American baseball player (born 1981)

Walter Val Majewski (pronounced my-EFF-skee) (born June 19, 1981) is an American former professional baseball outfielder. He played in Major League Baseball (MLB) for the Baltimore Orioles.

==Early life==
Majewski grew up in Freehold Township, New Jersey, where he went to Freehold Township High School. He later attended Rutgers University. In 2001, he played collegiate summer baseball with the Falmouth Commodores of the Cape Cod Baseball League and was named a league all-star.

==Professional career==
===Baltimore Orioles===
Majewski was the Orioles' third-round draft pick in 2002. He began his career with the Aberdeen IronBirds, but was soon promoted to the Delmarva Shorebirds. He played at four different minor league levels in 2003, finishing the year with the high-A Frederick Keys.

After a successful stint with the Double-A Bowie Baysox, he made his MLB debut for the Orioles on August 20, 2004, but suffered a torn labrum in his left shoulder and was limited to nine MLB games. Despite this, he was named the Orioles' Minor League Player of the Year for 2004. He spent the entire 2005 season on the disabled list.

The club originally thought that the shoulder would not require surgery, but after it failed to heal on its own, Majewski had surgery on it and was sidelined for the 2005 season. In 2006, played for the Ottawa Lynx. In 2007, Majewski split the season between Double-A Bowie and Triple-A Norfolk, but was released by the Orioles in March 2008.

===Newark Bears===
On April 23, 2008, Majewski signed with the Newark Bears of the Atlantic League.

===Houston Astros===
On June 22, 2008, Majewski signed a minor league contract with the Houston Astros and was assigned to Double-A Corpus Christi. In July, he was promoted to the Triple-A Round Rock Express. He became a free agent at the end of the season.

===Camden Riversharks===
Majewski began the 2009 season with the Camden Riversharks of the Atlantic League of Professional Baseball. In 28 appearances for the Riversharks, Majewski batted .310/.397/.460 with four home runs, 12 RBI, and six stolen bases.

===Los Angeles Angels of Anaheim===
On June 11, 2009, Majewski signed a minor league contract with the Los Angeles Angels of Anaheim organization, finishing the season with the Double-A Arkansas Travelers.

===Oakland Athletics===
In 2010, Majewski returned to the Atlantic League for the start of the season for the third straight season, this time with the York Revolution. Also for the third straight season, he hooked on with a major league organization partway through the season, signing a minor league contract with the Oakland Athletics on May 27. After finishing the season with the Double-A Midland RockHounds, he became a free agent.

===York Revolution===
Majewski signed with the York Revolution of the Atlantic League of Professional Baseball to begin the 2011 season.
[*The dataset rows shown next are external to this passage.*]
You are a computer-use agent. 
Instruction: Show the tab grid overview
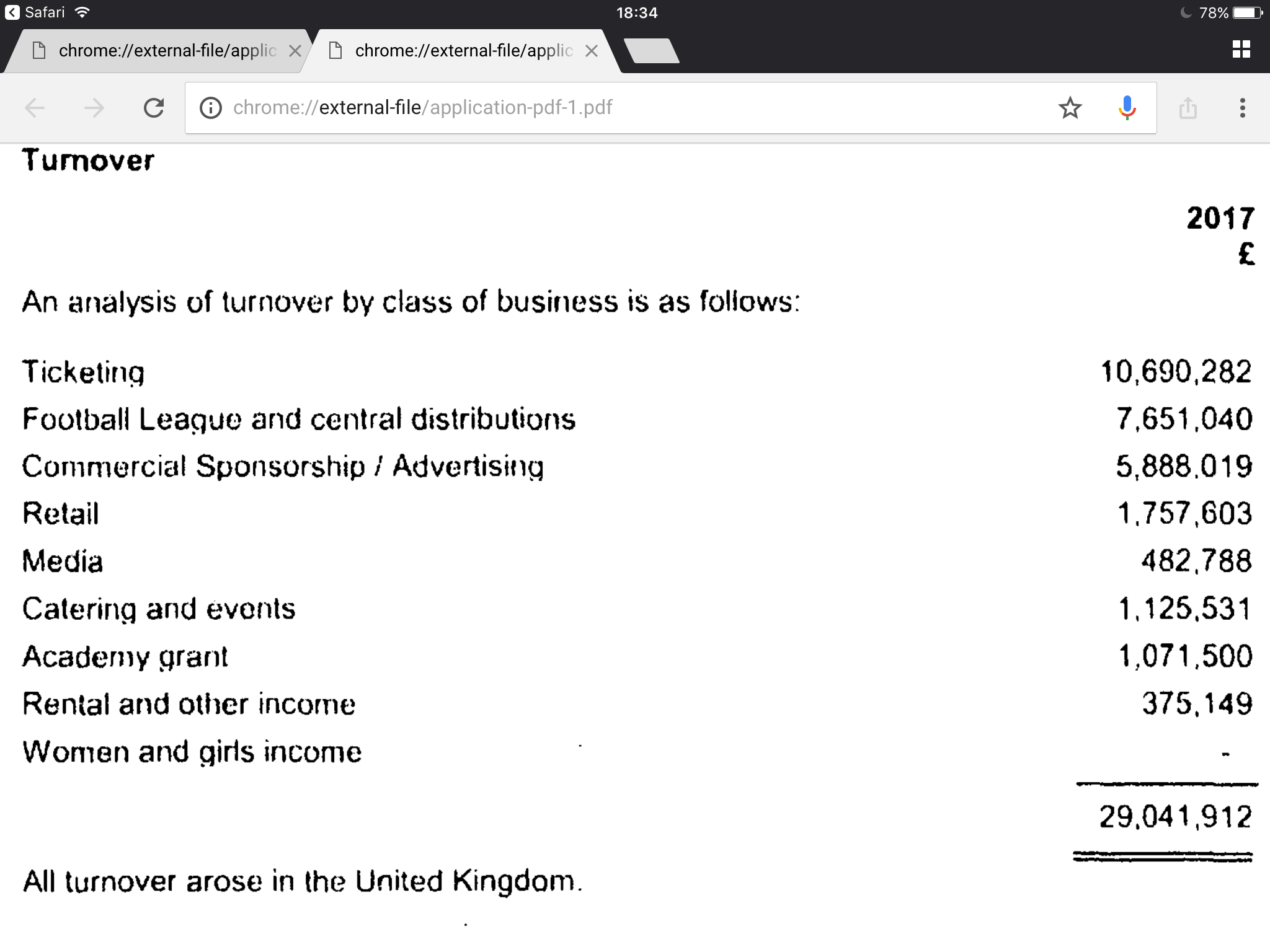[1241, 50]
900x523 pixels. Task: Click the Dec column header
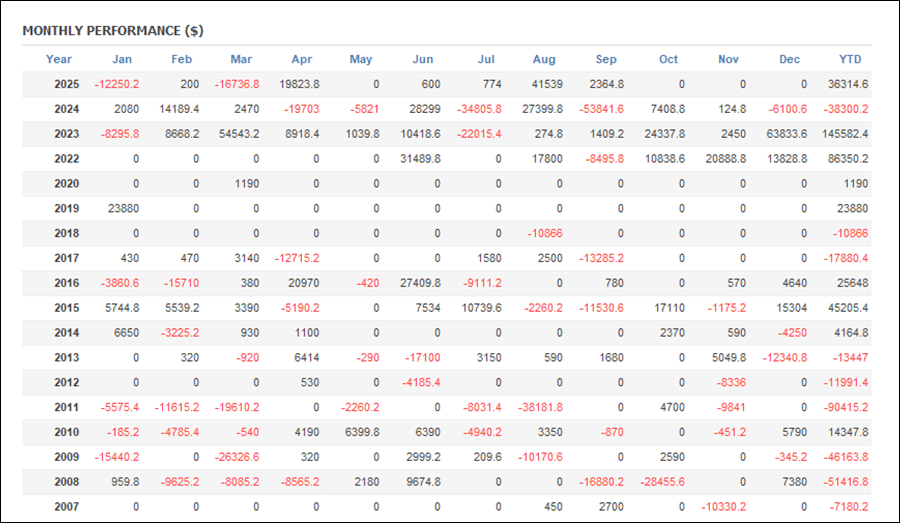[790, 59]
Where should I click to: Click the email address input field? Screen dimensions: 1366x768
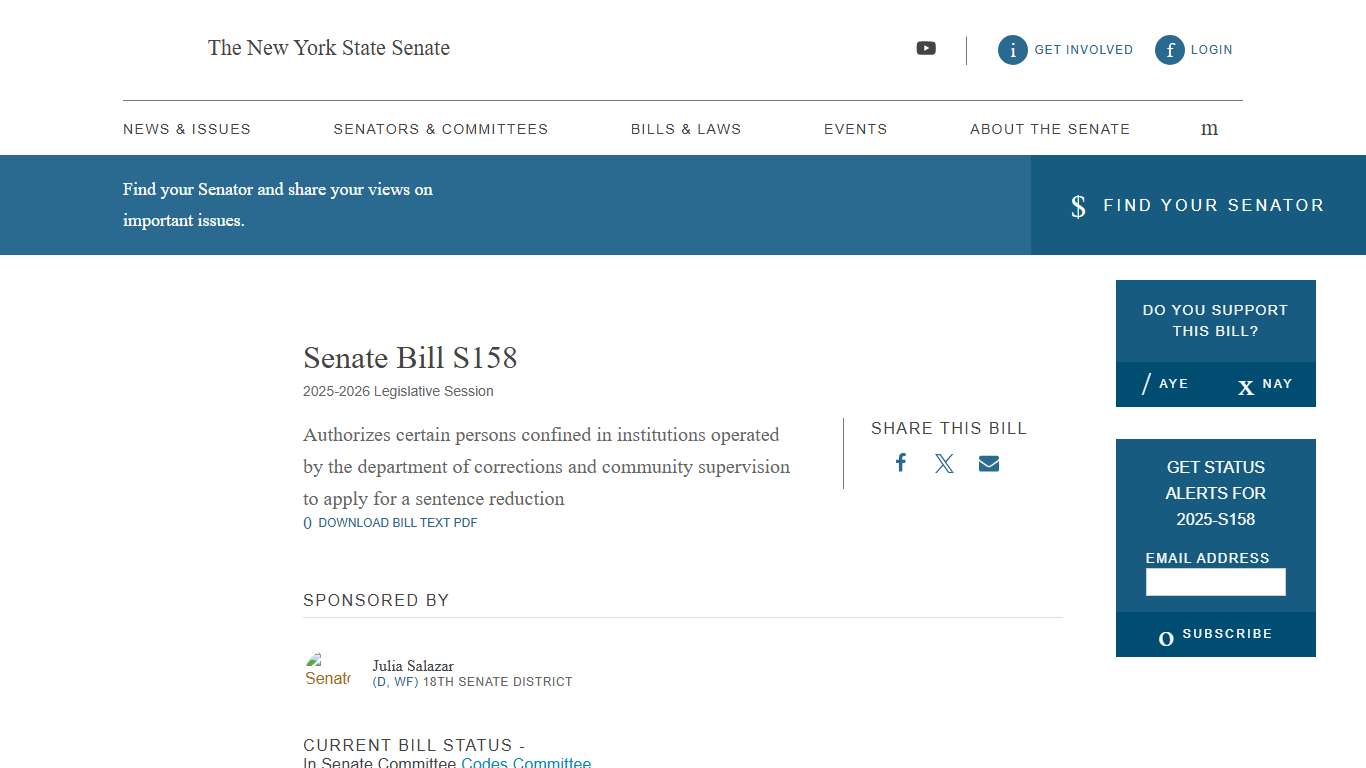click(x=1215, y=581)
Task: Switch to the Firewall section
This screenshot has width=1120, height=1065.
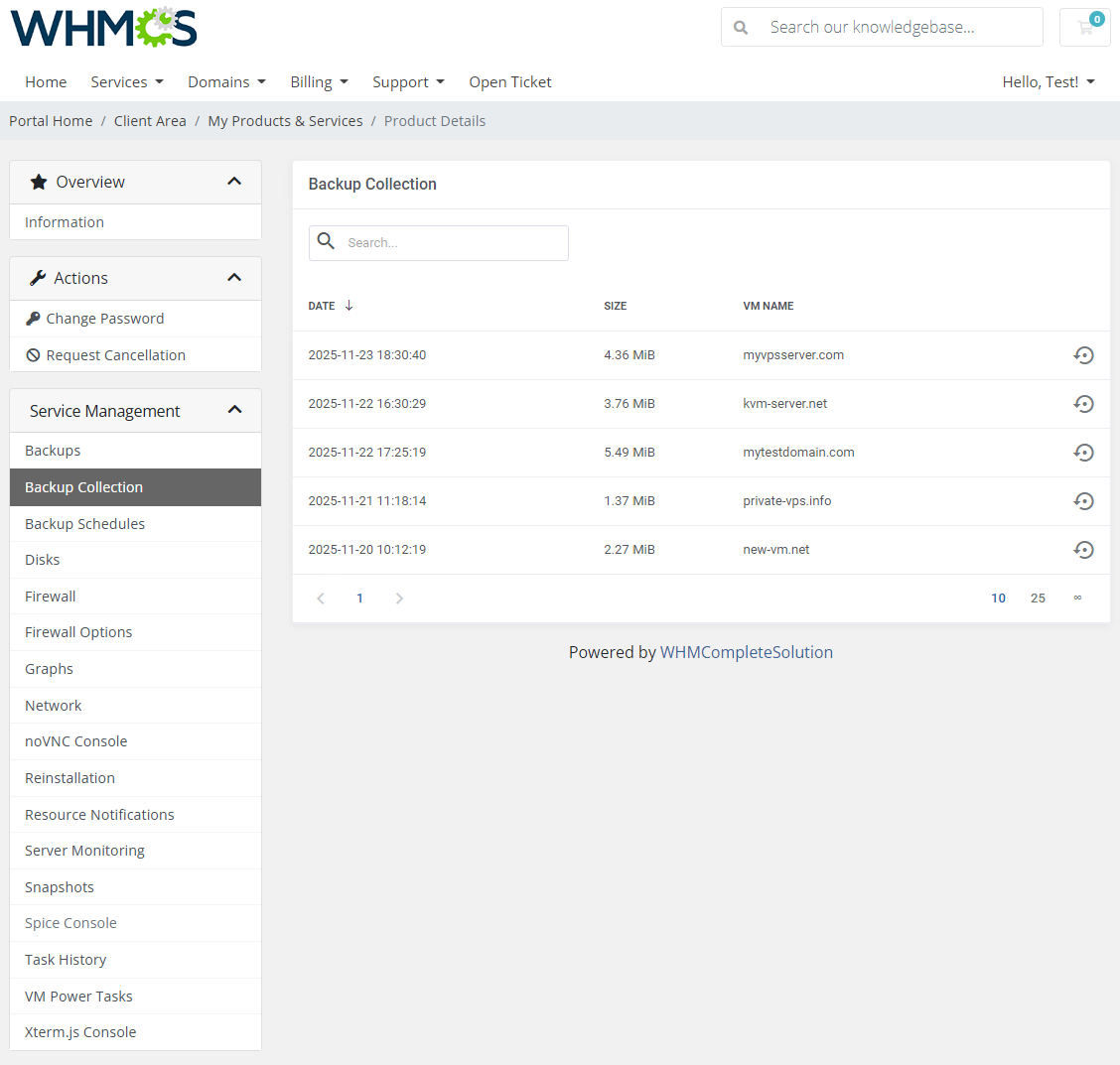Action: click(x=51, y=596)
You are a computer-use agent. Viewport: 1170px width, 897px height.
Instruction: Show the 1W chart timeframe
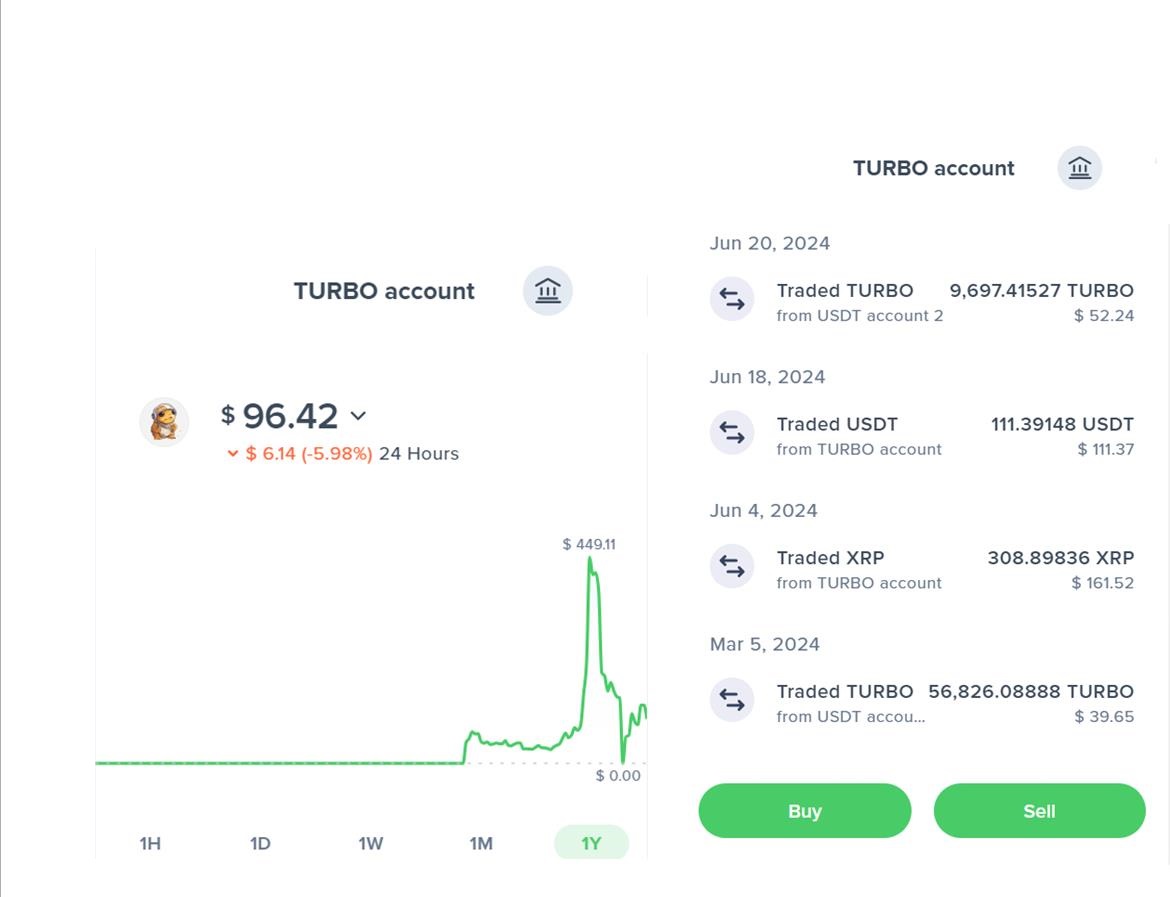371,843
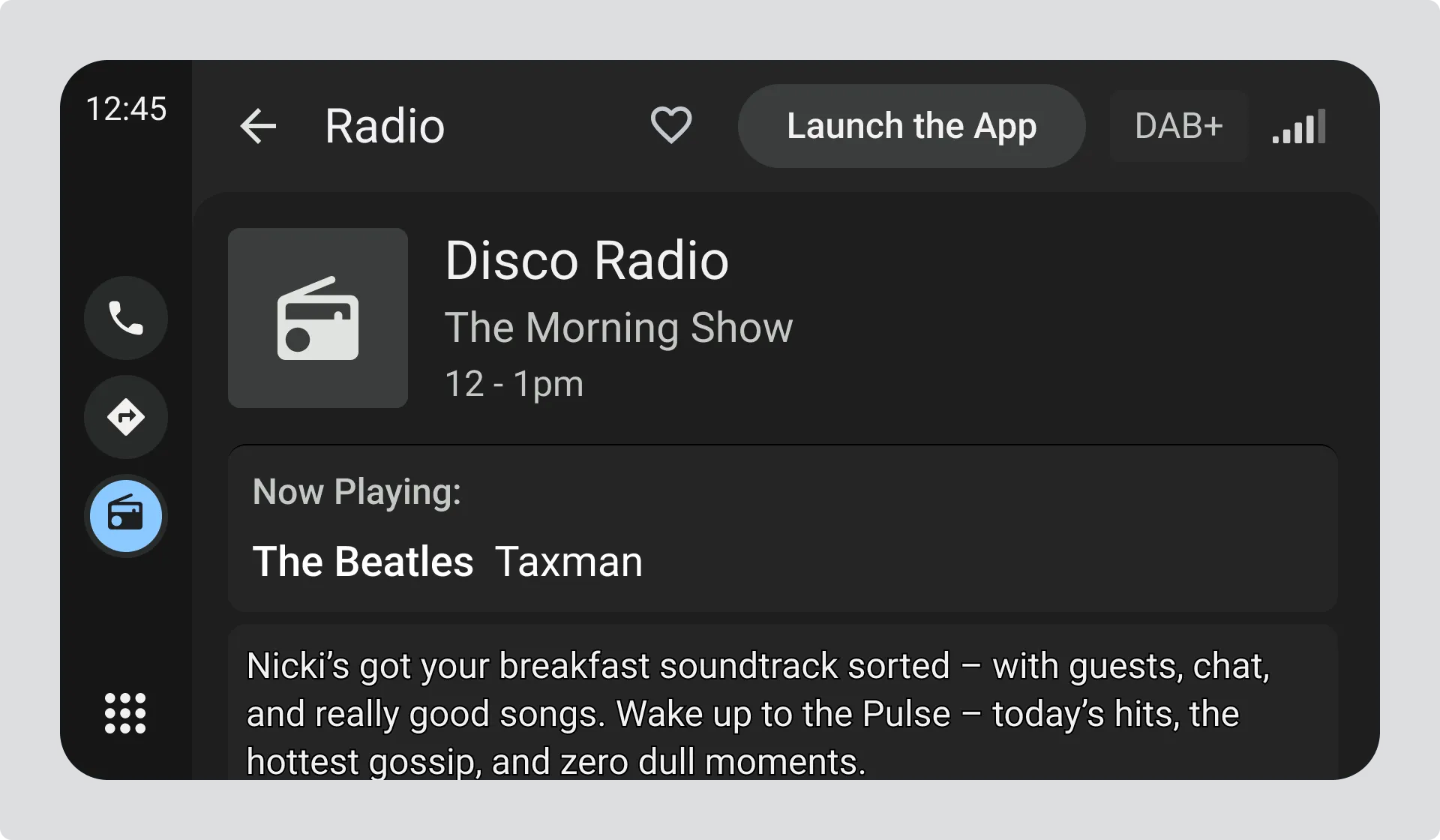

In 71 appearances for the Revolution, Majewski slashed .317/.398/.498 with 11 home runs, 48 RBI, and 10 stolen bases.

===Texas Rangers===
On July 25, 2011, Majewski signed a minor league contract with the Texas Rangers organization and was assigned to the Triple-A Round Rock Express. Following the completion of the Round Rock season, he requested and was given his release. He returned to the York Revolution which had made the Atlantic League playoffs.